Both Anne and I have had a lot of illness and disability in recent months. Sometimes both of us were crocked at the same time. But just lately we seem both to be more or less back to normal so in my pessimistic way I decided to a have a small celebration of our "temporary" return to good health. Getting from 60 to 70 is so problematical that many people don't survive it so 70+ can not be expected to be a bed of roses.
So I got Anne to come over and cook us one of our favourite foods: Lamb cutlets. Lamb cutlets are fiendishly expensive in Brisbane these days but I bought us 16 good ones for the occasion. We combined that with a good red wine plus fresh bread rolls and real butter -- and I even bought flowers for the table. Beat that! Anne contributed a salad with chick-peas in it -- somewhat to my puzzlement.
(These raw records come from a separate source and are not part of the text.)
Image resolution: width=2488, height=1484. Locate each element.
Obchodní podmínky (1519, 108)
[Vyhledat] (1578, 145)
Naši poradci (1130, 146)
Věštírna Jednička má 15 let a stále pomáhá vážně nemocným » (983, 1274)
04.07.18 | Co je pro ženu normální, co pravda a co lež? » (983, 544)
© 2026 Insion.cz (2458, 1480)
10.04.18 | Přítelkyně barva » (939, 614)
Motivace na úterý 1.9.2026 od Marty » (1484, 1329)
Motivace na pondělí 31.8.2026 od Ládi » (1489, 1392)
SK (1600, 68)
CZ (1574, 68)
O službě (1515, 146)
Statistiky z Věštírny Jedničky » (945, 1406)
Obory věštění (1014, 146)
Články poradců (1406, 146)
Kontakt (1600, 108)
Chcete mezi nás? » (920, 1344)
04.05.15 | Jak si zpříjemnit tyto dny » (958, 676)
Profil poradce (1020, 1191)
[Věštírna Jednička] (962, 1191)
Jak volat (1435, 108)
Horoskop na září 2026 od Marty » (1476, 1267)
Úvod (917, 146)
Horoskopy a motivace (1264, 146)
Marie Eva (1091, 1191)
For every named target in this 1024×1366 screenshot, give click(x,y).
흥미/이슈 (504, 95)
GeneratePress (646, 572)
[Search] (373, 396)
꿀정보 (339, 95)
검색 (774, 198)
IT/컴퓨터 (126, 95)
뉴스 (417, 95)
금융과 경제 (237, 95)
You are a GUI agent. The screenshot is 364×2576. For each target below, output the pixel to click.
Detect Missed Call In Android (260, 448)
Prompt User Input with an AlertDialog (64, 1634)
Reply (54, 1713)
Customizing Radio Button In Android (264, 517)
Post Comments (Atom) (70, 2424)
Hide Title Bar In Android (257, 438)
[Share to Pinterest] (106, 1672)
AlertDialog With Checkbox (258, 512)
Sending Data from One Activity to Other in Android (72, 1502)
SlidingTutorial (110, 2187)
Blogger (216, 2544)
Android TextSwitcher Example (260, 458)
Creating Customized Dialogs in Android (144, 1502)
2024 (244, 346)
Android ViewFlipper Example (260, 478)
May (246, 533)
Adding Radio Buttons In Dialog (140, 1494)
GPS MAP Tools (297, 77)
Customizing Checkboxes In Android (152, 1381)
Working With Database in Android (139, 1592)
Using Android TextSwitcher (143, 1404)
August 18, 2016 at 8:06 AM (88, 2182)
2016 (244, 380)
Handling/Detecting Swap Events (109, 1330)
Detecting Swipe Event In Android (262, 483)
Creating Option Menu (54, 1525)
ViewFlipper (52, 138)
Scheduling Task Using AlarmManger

It was a great success. Anne cooked the cutlets just a bit short of well-done and with plenty of salt on them to bring out the flavour it was a great meal.
And for some reason a small episode from long ago popped into my mind. Children can sometimes upset parents unwittingly and this concerns a small instance of that:
When Joey was about 3, Jenny and I spent some time in Sydney -- living in a beautiful old Federation house in the Inner West that would now be worth about $2 million, I think.
Once a week we used to visit Miroma -- a huge second-hand shop run by the Salvation Army. And we would always buy Joe a new toy while we were there. One day we bought him a toy train which he really seemed to like. Afterwards we went off somewhere else to visit a market. The market was very crowded and Jenny was wheeling Joey around in his stroller while he was carrying his train. After a while however Joey started to cry. Jenny stopped and asked him what was wrong. "My beautiful train", he replied. He had dropped his train. Jenny of course immediately went into reverse to find the train but had no success. Some other kid had picked it up.
Jenny was however very upset that she had not noticed Joey losing his "beautiful train". She may have been upset for only a day but it did get to her. We went and bought him some other train but it was not the same.